[ a wretched, wretched day ]

Today was a wretched, wretched day, but treatment no.7 is complete. I was also acutely reminded that things could be so much worse.
Please allow me some harsh words- they’ve been building for a while, my apologies: Fuck cancer – for taking, at times, all of my glorious, boundless power, and all of my glorious, cunning ability to intuit and manipulate the Universe, away from me, and for leaving me rattled, terrified, and utterly used up in ineffective, fruitless ways. I want these things back, in good working order, and I desperately want to feel like I can keep them.
Thank you comrades, for all your support and love and kindnesses these past months – they have been the thread that keeps me dangling, however perilously, from my perch, and are more appreciated than I can say.

#### DATASET EXTRACT
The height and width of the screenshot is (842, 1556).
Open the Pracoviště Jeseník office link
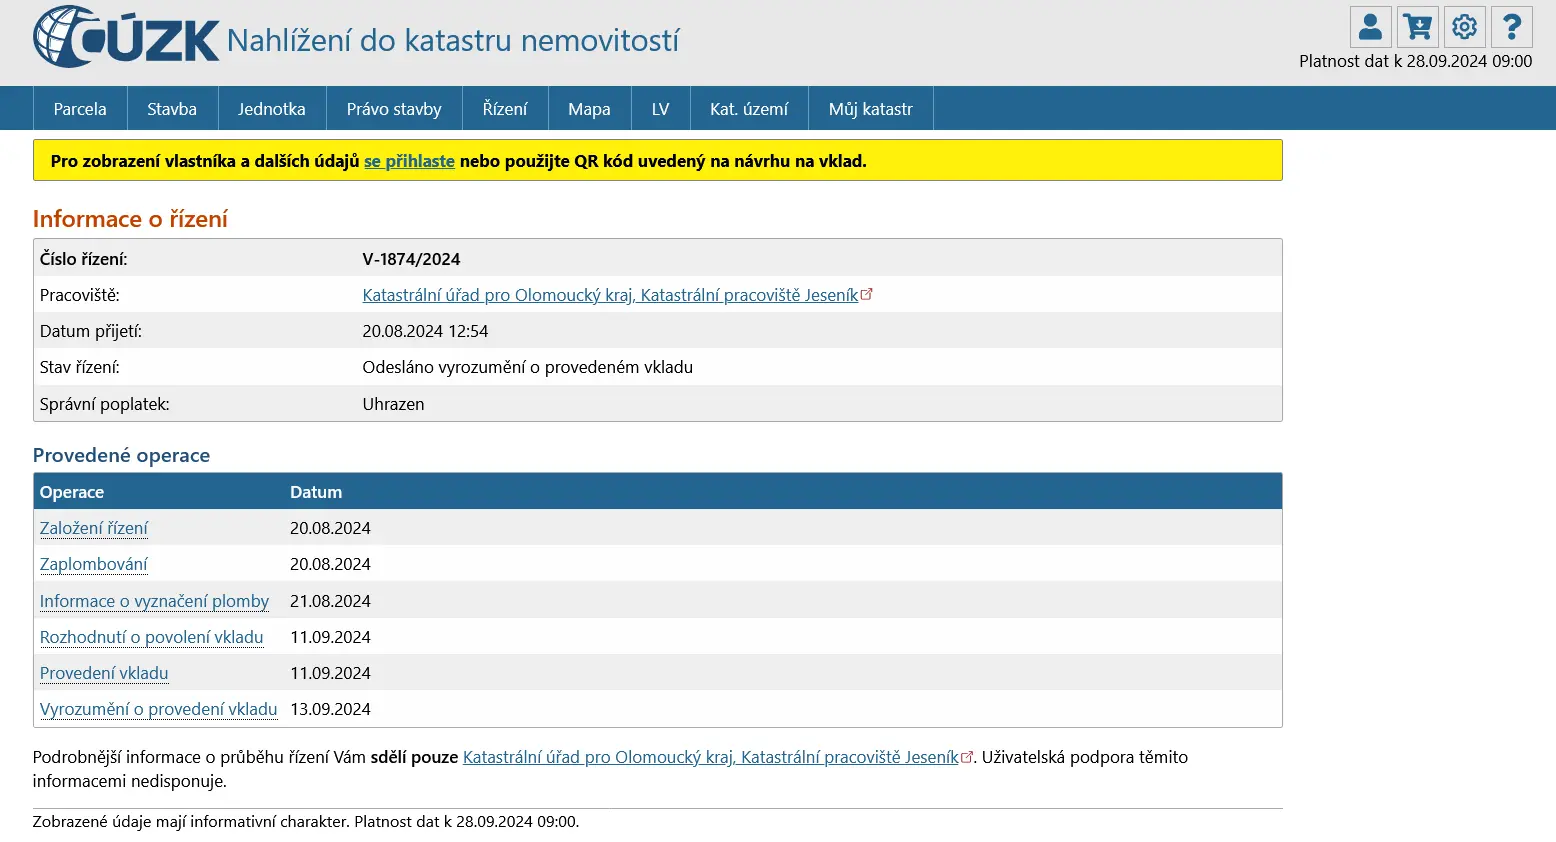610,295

==

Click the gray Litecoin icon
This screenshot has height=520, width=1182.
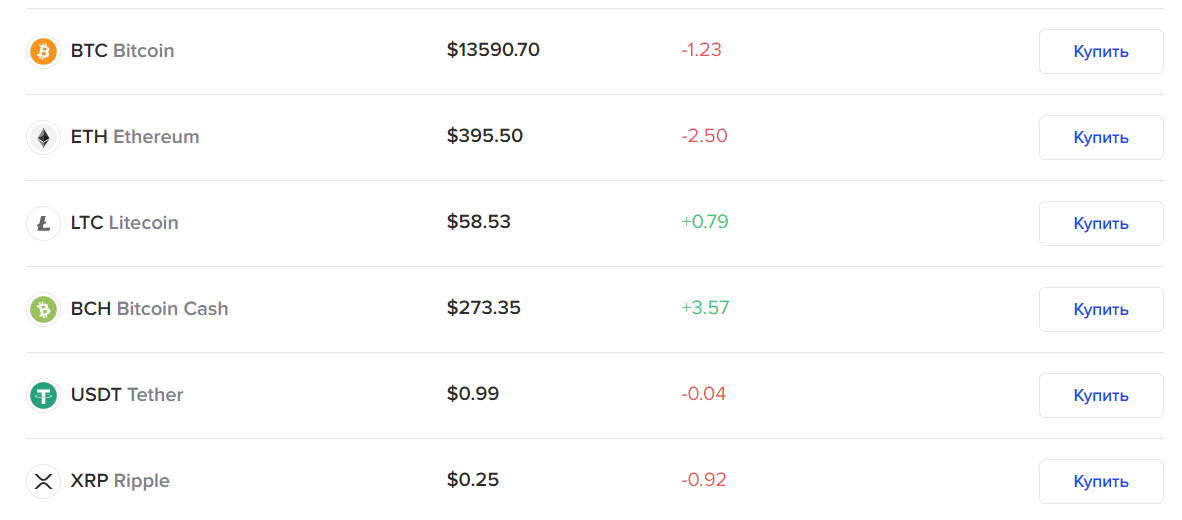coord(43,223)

#### ACTION ITEM A
Answer these questions about the treatment post:
(i) Which treatment number does the writer say is complete?
(ii) How does the writer say cancer has left them feeling?
(iii) What does the writer say the support of their comrades has been?
#### ACTION ITEM B
Print the part of the treatment post starting with "[ a wretched, wretched" and going on through "than I can say.".

#### WRITTEN SOLUTION A
(i) Treatment no.7.
(ii) Rattled, terrified, and utterly used up in ineffective, fruitless ways.
(iii) The thread that keeps the writer dangling, however perilously, from their perch.

#### WRITTEN SOLUTION B
[ a wretched, wretched day ]

Today was a wretched, wretched day, but treatment no.7 is complete. I was also acutely reminded that things could be so much worse.
Please allow me some harsh words- they’ve been building for a while, my apologies: Fuck cancer – for taking, at times, all of my glorious, boundless power, and all of my glorious, cunning ability to intuit and manipulate the Universe, away from me, and for leaving me rattled, terrified, and utterly used up in ineffective, fruitless ways. I want these things back, in good working order, and I desperately want to feel like I can keep them.
Thank you comrades, for all your support and love and kindnesses these past months – they have been the thread that keeps me dangling, however perilously, from my perch, and are more appreciated than I can say.